2.7 Intellectual Property Rights

Failure to think about Intellectual Property Rights at the start of your study may cause legal dispute and it can lead to limitations to the research, its dissemination, future related research projects, and associated profit or credit. Designing a study may already lead to protectable ideas. Ask yourself questions like ‘Is the outcome usable for further research? Is it usable for a product or service? Does it need additional protection (e.g., with a patent or copyright)?’ On the other hand, if you wish to allow others to reuse your data, it may be advisable to make this explicit, e.g., through a Creative Commons license, giving the public permission to share and use your work on conditions of your choice. It is advisable to contact a Technology Transfer Office (TTO) at the start of your study and before sharing data. They can help create written agreements on when to share what data with whom under what circumstances. Such agreements should also be included in a consortium agreement.

2.8 Data Access

Clinical researchers are responsible for describing the data access and sharing policy of their study. This policy should be tailored to the project and devised prior to collecting data, allowing some room for later adaptations. According to the FAIR principles, all research datasets should at least be findable (including non-sensitive data, metadata, and aggregated data about the study) and the conditions under which the data are accessible should be clear. Clinical researchers are obliged to share their data with monitoring bodies upon request (e.g., internal audits). A data access policy should take into account a number of considerations (see Sect. 4.7). Many research institutions have their own Data Governance Policy, which may include the instalment of a Data Access Committee that plays a role in the permission of sharing data with third parties.

3 Privacy and Autonomy

Clinical research calls for careful attention to the privacy and autonomy of the people involved.

3.1 Informed Consent

Informed consent aims at informing potential study subjects of all aspects of participation, including the procedures for data handling, data access, and anonymity. An informed person can freely decide to participate or not. If someone does participate, he or she understands and accepts the risks and burdens involved in that participation. Informed consent also is a crucial aspect of the GDPR. Regarding data management, the informed consent should include the person’s wishes about:

  • the use and reuse of the data for research in the current and future projects (including the options for data filtering: which data may be used for research);

  • notification about incidental research findings (special concern is required for results that cannot be interpreted now, but may be interpretable in the near future);

  • which data he/she can access, if applicable;

  • the possibility to withdraw certain aspects of informed consent and the consequences;

  • data use by commercial parties.

In general, it is very difficult to re-contact patients or study subjects to extend or change the consent. So, it is best to obtain informed consent for storing clinical and personal data for the purpose of both healthcare and future scientific research, each with a separate informed consent. In addition, patients should always be able to retract their consent, so your system should allow for data to be removed. Consent should be documented along with the collected data, so subsequent users of the data are aware of the conditions agreed to by study subjects. Most research institutions have access to an ethical committee that can help design your informed consent procedure.
########
**AIM OF THE EXERCISE**
Explain, in one to three sentences, why the text on data management in clinical research recommends obtaining informed consent for storing clinical and personal data for both healthcare and future scientific research.

**PROVIDED MATERIAL**
########
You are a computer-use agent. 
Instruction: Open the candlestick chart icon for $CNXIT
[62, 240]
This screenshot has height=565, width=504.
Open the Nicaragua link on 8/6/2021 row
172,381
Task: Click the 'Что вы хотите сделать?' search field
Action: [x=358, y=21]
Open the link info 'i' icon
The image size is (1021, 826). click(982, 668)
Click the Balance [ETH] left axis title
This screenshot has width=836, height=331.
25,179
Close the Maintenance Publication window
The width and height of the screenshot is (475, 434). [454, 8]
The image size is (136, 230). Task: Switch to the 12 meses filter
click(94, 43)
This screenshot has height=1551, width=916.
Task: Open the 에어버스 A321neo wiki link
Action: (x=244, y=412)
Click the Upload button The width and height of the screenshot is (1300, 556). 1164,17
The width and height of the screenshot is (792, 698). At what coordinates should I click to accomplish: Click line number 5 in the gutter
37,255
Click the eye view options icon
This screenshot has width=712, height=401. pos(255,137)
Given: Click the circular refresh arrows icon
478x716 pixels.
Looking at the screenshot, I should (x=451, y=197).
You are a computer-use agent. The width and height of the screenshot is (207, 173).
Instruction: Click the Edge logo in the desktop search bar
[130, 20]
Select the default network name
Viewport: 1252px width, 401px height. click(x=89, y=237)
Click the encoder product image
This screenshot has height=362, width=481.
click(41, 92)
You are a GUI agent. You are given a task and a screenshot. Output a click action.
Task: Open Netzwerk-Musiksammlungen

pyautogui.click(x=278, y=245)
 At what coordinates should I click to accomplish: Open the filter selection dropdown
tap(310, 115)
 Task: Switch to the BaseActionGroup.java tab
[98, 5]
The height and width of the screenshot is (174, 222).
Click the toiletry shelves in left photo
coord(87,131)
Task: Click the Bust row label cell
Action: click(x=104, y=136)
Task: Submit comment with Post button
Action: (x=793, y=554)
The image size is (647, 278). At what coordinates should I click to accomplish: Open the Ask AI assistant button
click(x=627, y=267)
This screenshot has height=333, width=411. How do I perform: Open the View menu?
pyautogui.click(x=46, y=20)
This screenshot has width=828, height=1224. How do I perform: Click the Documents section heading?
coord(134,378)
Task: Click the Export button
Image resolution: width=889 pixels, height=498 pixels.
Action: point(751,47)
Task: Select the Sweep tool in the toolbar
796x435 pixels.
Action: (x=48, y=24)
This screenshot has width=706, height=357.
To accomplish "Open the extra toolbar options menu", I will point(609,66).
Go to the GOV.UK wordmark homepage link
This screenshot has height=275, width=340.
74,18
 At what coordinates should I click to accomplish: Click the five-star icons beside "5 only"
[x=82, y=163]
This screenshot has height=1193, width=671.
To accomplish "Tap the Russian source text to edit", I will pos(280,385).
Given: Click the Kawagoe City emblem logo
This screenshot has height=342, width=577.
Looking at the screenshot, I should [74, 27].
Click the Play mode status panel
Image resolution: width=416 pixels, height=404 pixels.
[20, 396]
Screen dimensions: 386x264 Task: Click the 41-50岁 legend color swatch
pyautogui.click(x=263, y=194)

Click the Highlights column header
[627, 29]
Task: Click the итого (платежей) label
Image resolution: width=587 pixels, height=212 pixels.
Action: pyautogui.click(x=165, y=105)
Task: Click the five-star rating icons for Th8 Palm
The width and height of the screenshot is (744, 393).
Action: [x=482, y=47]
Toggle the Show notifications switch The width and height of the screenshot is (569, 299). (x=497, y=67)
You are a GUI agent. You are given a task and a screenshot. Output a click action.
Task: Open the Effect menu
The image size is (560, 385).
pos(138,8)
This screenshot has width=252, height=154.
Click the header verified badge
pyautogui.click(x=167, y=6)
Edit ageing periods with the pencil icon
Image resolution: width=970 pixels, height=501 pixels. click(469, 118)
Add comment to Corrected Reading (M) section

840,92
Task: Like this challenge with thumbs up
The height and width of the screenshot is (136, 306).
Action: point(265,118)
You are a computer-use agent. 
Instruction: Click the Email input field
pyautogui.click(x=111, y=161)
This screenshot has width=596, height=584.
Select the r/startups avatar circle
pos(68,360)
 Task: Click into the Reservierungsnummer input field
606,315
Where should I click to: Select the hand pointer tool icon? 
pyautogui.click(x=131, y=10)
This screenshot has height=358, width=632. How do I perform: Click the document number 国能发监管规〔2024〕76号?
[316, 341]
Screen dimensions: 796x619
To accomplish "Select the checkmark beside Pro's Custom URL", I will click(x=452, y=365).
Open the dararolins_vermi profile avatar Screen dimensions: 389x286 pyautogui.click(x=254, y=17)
########
**OUTPUT OF THE EXERCISE**
It is generally very difficult to re-contact patients or study subjects later to extend or change their consent. It is therefore best to obtain consent for both healthcare and future scientific research, each with a separate informed consent.